Noch vor wenigen Jahrzehnten war für viele Christen eine Feuerbestattung undenkbar. Sie galt als Ausdruck eines materialistischen Weltbildes, das den Glauben an ein Leben nach dem Tod ablehnte. Vor allem Atheisten wollten mit der Verbrennung ihres Leibes zeigen, dass nach dem Tod alles aus sei – kein Gericht, keine Auferstehung, keine Ewigkeit.
Für gläubige Christen war dagegen die Erdbestattung selbstverständlich. In der Bibel wird ausschließlich davon berichtet, dass Menschen begraben wurden. Auch unser Herr Jesus Christus wurde in ein Felsengrab gelegt. Nur bei gottlosen Menschen oder als Zeichen göttlichen Gerichts lesen wir in der Schrift einer Verbrennung.
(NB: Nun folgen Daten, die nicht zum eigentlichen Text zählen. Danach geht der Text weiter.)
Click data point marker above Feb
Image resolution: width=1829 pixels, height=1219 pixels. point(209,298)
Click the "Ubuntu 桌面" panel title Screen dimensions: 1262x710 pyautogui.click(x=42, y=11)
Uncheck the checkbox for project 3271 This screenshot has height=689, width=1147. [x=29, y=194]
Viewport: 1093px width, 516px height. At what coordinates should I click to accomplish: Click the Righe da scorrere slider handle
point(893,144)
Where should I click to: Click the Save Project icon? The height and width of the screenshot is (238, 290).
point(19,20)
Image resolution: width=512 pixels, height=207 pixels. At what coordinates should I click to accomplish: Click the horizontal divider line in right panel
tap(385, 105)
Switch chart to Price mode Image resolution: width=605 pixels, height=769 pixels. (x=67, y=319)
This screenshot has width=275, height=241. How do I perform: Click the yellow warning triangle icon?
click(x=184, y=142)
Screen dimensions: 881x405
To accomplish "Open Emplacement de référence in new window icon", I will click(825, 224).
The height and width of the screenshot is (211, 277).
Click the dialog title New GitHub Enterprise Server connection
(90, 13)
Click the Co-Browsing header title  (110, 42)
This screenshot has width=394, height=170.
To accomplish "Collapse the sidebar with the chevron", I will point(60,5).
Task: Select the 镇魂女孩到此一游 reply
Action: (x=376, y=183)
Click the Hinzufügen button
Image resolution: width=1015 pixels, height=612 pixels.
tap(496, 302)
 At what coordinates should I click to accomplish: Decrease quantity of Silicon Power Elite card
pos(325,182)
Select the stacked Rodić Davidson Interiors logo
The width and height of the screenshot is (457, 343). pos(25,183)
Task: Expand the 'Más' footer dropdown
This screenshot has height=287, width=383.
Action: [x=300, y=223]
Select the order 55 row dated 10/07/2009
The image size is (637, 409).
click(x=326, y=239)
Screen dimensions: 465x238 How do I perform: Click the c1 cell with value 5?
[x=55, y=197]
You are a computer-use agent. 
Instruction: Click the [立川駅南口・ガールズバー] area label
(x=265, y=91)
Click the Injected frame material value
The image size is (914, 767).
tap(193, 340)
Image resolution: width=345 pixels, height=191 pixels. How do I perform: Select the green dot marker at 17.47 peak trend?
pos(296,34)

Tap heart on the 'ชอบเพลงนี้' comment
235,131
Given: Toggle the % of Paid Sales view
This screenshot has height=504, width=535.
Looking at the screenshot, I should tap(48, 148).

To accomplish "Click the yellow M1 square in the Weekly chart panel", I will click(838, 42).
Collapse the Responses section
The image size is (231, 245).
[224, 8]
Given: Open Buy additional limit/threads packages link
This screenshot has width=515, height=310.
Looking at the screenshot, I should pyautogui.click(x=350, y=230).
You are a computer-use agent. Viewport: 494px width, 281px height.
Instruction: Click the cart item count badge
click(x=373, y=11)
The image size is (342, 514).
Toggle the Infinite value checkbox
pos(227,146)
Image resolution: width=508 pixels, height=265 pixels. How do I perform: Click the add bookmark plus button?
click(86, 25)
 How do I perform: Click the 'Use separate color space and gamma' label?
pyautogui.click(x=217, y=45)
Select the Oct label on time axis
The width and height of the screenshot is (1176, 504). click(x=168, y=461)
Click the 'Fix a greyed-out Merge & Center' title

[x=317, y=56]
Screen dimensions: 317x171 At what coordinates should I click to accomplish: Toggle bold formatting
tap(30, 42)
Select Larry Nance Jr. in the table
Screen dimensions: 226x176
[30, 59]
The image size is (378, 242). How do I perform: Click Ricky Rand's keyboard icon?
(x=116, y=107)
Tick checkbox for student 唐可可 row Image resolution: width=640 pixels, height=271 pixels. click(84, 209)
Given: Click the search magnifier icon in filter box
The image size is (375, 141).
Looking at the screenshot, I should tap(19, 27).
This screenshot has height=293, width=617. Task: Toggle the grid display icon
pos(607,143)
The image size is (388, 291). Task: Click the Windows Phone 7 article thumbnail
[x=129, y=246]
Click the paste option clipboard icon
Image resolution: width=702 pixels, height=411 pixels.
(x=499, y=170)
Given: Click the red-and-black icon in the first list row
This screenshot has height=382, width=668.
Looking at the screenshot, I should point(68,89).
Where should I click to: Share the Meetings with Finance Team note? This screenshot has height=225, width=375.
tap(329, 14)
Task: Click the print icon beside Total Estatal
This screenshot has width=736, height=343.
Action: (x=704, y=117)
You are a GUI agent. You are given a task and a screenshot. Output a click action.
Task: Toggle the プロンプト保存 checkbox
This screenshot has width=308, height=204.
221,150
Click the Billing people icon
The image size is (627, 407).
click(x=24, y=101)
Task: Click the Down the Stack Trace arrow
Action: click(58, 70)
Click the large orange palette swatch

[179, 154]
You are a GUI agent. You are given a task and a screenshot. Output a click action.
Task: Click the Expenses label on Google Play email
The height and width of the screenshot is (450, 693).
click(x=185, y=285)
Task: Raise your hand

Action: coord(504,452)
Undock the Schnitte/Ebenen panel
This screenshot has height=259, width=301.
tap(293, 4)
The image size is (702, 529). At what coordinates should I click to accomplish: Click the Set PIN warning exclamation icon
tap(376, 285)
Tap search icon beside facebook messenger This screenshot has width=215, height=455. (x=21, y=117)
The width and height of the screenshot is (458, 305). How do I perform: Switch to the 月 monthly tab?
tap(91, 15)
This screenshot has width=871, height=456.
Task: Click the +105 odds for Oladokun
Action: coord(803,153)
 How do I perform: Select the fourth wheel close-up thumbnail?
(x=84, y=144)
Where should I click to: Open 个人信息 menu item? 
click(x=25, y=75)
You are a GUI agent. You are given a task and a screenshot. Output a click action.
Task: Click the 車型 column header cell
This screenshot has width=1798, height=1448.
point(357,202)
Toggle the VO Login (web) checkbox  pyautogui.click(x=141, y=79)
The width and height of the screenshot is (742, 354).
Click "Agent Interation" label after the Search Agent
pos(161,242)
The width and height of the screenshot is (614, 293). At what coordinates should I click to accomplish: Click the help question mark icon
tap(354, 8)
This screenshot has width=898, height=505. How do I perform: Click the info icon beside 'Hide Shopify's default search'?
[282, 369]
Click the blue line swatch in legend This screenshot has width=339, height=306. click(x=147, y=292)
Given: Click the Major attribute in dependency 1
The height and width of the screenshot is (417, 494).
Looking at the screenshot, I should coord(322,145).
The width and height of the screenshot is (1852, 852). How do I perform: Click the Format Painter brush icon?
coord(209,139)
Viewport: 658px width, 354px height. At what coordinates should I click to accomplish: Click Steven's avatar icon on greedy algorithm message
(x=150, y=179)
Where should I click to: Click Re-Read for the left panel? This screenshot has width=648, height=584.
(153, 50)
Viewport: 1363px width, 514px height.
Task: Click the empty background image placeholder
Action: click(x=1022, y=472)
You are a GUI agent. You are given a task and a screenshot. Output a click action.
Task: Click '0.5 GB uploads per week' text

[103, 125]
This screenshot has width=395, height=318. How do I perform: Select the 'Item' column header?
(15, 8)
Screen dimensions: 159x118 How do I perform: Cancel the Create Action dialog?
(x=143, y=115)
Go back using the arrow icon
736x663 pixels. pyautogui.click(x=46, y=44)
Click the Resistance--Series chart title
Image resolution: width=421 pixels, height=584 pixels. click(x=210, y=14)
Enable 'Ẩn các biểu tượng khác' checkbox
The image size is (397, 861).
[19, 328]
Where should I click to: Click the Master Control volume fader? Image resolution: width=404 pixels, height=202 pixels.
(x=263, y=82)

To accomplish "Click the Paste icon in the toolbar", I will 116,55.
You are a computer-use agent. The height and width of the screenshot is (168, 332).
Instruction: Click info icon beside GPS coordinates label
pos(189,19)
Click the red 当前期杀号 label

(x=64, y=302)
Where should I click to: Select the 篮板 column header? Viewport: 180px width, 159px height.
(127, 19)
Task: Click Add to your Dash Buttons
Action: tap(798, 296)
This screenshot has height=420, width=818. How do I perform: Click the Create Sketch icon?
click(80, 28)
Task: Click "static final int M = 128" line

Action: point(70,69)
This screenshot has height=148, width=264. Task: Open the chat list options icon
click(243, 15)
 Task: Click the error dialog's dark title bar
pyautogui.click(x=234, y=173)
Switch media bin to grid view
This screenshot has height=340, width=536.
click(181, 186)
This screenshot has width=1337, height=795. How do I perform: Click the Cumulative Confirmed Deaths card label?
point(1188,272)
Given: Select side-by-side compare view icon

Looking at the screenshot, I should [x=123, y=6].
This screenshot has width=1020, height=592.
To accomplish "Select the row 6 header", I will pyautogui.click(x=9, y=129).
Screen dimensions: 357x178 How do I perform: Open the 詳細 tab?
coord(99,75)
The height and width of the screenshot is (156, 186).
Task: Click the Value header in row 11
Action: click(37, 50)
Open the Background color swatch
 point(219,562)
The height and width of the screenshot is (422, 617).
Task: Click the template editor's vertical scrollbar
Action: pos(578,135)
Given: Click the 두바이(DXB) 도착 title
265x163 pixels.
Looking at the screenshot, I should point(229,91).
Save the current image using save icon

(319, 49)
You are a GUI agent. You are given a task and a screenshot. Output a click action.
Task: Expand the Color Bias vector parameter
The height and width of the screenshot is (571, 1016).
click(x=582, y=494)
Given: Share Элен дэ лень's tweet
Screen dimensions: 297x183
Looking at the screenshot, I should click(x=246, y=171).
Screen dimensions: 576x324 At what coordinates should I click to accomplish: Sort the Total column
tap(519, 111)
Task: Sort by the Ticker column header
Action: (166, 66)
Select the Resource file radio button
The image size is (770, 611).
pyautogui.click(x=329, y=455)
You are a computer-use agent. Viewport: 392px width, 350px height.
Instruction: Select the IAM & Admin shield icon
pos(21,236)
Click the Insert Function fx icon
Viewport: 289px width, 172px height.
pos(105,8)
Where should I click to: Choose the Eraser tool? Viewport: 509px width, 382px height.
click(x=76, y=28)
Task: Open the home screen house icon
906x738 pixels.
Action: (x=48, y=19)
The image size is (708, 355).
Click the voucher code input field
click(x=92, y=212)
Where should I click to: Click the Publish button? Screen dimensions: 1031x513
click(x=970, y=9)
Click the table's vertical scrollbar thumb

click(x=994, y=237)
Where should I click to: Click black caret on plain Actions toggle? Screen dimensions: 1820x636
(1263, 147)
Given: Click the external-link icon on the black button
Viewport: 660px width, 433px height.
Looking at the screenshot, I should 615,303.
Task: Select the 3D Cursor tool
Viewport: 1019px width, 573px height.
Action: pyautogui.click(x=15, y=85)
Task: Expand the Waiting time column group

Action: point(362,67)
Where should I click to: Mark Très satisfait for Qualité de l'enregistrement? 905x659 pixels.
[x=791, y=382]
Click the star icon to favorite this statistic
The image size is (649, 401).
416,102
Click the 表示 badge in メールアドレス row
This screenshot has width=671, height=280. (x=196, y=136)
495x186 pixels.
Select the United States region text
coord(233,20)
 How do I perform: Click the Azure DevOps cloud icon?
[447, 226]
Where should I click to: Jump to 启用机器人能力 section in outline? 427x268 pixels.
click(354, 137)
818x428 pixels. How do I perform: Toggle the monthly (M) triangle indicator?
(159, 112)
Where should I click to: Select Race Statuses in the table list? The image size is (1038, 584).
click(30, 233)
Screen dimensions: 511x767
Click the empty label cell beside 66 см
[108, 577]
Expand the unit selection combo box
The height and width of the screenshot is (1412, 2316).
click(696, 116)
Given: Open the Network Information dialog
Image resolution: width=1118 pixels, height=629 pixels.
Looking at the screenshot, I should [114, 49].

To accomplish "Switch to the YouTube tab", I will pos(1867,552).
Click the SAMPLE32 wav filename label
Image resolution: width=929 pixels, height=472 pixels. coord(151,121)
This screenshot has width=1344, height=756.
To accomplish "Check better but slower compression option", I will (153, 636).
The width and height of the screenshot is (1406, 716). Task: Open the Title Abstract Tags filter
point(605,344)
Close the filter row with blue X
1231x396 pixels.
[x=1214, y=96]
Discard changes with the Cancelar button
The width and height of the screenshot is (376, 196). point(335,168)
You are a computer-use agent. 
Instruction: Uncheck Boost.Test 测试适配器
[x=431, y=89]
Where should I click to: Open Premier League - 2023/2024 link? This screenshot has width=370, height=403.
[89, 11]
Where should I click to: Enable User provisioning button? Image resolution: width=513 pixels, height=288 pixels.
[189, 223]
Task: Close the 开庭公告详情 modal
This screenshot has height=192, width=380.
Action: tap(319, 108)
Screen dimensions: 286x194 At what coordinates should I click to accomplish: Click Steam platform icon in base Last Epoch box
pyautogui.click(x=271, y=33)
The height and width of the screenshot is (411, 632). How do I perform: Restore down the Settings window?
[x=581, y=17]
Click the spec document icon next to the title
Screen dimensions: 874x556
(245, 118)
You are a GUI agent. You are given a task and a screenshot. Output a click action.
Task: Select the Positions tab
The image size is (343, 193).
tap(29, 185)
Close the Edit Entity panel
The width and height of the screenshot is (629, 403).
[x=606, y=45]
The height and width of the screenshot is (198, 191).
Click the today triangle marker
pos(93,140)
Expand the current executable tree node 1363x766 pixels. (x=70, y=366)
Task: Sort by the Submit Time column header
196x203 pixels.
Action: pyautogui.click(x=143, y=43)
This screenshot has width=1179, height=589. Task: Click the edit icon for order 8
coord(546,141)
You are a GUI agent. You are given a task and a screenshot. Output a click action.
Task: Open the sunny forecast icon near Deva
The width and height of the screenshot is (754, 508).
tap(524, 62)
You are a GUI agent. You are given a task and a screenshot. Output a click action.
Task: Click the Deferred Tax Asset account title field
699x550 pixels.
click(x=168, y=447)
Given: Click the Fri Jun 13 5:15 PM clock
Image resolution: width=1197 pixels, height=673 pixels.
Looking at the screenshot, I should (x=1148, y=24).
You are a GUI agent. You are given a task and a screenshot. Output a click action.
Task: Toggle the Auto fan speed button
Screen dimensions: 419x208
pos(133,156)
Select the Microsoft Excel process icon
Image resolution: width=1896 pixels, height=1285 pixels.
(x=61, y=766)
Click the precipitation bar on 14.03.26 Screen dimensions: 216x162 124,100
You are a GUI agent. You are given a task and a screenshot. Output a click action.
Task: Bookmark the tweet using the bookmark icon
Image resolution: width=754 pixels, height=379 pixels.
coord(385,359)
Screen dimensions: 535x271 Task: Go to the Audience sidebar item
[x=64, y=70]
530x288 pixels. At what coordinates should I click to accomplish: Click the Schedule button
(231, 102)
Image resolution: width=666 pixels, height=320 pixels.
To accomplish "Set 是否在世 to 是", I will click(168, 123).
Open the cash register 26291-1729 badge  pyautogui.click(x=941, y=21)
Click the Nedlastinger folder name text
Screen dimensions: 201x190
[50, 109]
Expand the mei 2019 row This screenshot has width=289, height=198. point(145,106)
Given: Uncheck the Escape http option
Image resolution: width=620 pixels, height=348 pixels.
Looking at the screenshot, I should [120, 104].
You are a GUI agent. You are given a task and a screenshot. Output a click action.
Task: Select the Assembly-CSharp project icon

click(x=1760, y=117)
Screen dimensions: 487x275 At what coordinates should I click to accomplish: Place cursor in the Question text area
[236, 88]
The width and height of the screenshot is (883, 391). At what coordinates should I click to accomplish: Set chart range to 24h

Die ersten christlichen Gemeinden – sowohl in Kleinasien als auch in Rom und anderen Regionen – übernahmen deshalb nicht die heidnische Sitte der Feuerbestattung. Sie hielten an der Erdbestattung fest, weil sie darin ein Bekenntnis zur Auferstehung des Leibes sahen. Dieses Zeugnis blieb über viele Jahrhunderte erhalten bis weit ins 20. Jahrhundert hinein.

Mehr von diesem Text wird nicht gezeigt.